[Data records]
○ ○ ○ ○ ○ ○ ○

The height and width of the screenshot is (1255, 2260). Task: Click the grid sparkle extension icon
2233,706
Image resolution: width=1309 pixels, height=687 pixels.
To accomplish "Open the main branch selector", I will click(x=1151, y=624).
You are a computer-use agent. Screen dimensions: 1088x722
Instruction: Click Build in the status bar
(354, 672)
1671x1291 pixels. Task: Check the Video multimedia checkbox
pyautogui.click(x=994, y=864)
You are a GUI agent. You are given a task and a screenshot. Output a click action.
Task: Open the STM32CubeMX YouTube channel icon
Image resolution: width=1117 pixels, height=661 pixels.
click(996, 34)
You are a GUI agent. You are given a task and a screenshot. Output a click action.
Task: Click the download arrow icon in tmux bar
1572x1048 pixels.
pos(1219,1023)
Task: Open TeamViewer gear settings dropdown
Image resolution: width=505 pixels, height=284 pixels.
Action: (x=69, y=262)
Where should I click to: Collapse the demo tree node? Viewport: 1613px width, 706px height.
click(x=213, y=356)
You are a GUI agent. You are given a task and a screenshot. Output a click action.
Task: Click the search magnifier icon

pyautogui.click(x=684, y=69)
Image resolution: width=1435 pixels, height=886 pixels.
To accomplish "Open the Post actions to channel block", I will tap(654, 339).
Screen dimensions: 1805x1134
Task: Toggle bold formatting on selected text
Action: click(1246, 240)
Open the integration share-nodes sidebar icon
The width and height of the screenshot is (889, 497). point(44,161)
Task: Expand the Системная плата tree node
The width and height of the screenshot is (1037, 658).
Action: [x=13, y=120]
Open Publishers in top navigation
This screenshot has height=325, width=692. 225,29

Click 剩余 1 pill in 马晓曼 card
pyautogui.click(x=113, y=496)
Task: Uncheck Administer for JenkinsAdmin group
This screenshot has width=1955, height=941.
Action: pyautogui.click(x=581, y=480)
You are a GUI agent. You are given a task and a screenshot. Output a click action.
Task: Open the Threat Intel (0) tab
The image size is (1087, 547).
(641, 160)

○ ○ ○ ○ ○ ○ ○

• _WORK REQUIRED_
Reproduce the entries above in full, so that each one reads exactly as before.

• _RESULT OF THE EXERCISE_
The height and width of the screenshot is (1255, 2260). Task: Click the grid sparkle extension icon
2233,706
Image resolution: width=1309 pixels, height=687 pixels.
To accomplish "Open the main branch selector", I will click(x=1151, y=624).
You are a computer-use agent. Screen dimensions: 1088x722
Instruction: Click Build in the status bar
(354, 672)
1671x1291 pixels. Task: Check the Video multimedia checkbox
pyautogui.click(x=994, y=864)
You are a GUI agent. You are given a task and a screenshot. Output a click action.
Task: Open the STM32CubeMX YouTube channel icon
Image resolution: width=1117 pixels, height=661 pixels.
click(996, 34)
You are a GUI agent. You are given a task and a screenshot. Output a click action.
Task: Click the download arrow icon in tmux bar
1572x1048 pixels.
pos(1219,1023)
Task: Open TeamViewer gear settings dropdown
Image resolution: width=505 pixels, height=284 pixels.
Action: (x=69, y=262)
Where should I click to: Collapse the demo tree node? Viewport: 1613px width, 706px height.
click(x=213, y=356)
You are a GUI agent. You are given a task and a screenshot. Output a click action.
Task: Click the search magnifier icon

pyautogui.click(x=684, y=69)
Image resolution: width=1435 pixels, height=886 pixels.
To accomplish "Open the Post actions to channel block", I will tap(654, 339).
Screen dimensions: 1805x1134
Task: Toggle bold formatting on selected text
Action: click(1246, 240)
Open the integration share-nodes sidebar icon
The width and height of the screenshot is (889, 497). point(44,161)
Task: Expand the Системная плата tree node
The width and height of the screenshot is (1037, 658).
Action: [x=13, y=120]
Open Publishers in top navigation
This screenshot has height=325, width=692. 225,29

Click 剩余 1 pill in 马晓曼 card
pyautogui.click(x=113, y=496)
Task: Uncheck Administer for JenkinsAdmin group
This screenshot has width=1955, height=941.
Action: pyautogui.click(x=581, y=480)
You are a GUI agent. You are given a task and a screenshot. Output a click action.
Task: Open the Threat Intel (0) tab
The image size is (1087, 547).
(641, 160)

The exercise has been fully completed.